一方の『オッペンハイマー』については、現在日本未公開のため、残念ながら内容について語ることができない。冒頭の「National Security Archives」の報告書に戻るなら、オッペンハイマーは、ジョージ・キシャカウスキーの内部告発を受け取ったものの、グローヴズ将軍に対して声をあげなかったとされる。オッペンハイマーのこの沈黙を、映画はいったいどのように描いているのだろうか。Slateは、オッペンハイマーに対して終始手厳しい記事を、以下の文章で締めくくっている。

 この時、オッペンハイマーはすでにロスアラモス研究所を去っていたが、政府の諮問委員会のメンバーではあった。多くの科学者と同様、彼もまた放射線の被害を過小評価していた。しかし、彼は、研究員たち調査から、グローヴズのコメントが虚偽であることは知っていた。「原爆の父」と讃えられた彼が、自分の手が血塗られたものであることを悟り、ハリー・トルーマン大統領に告白したのは有名な話だ。けれども、彼はグローヴズの嘘については、公には一度も言及しなかった。

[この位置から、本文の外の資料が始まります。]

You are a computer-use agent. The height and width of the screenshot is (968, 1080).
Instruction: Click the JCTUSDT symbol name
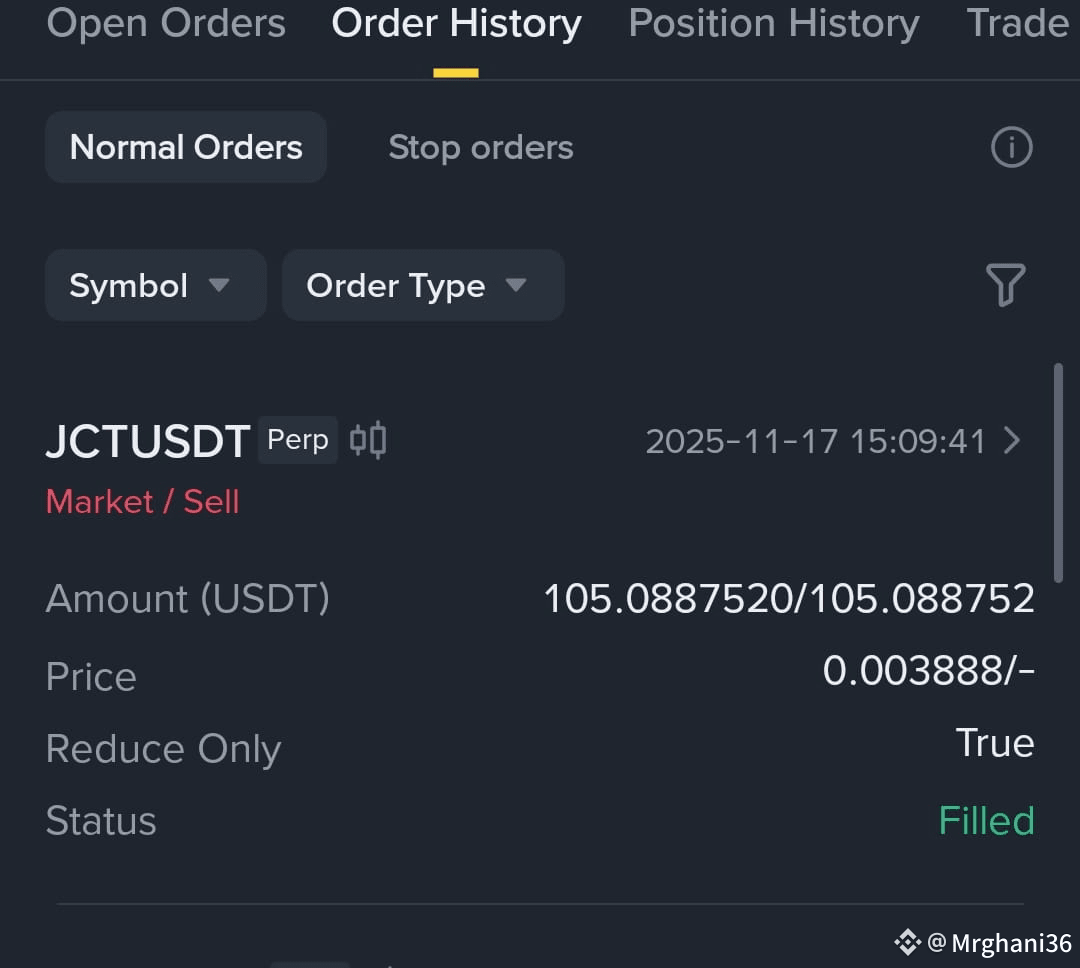pos(148,441)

 しかし、誰も声を上げなかったわけではない。グローヴズが上院の原子力特別委員会で証言した1週間後の1945年12月6日、マンハッタン計画に関わった科学者で、日本での原爆被害の調査チームの一員だったフィリップ・モリソンは、同委員会に出席し、グローヴズのでたらめに真っ向から対立する証言を行った。モリソンはその後、マサチューセッツ工科大学(MIT)の物理学教授となり、マンハッタン計画の退役軍人を含む科学者たちのコミュニティで、核軍縮と軍備管理を主張する活動家となった。

 きっとそのうち誰かが彼の映画をつくるだろう。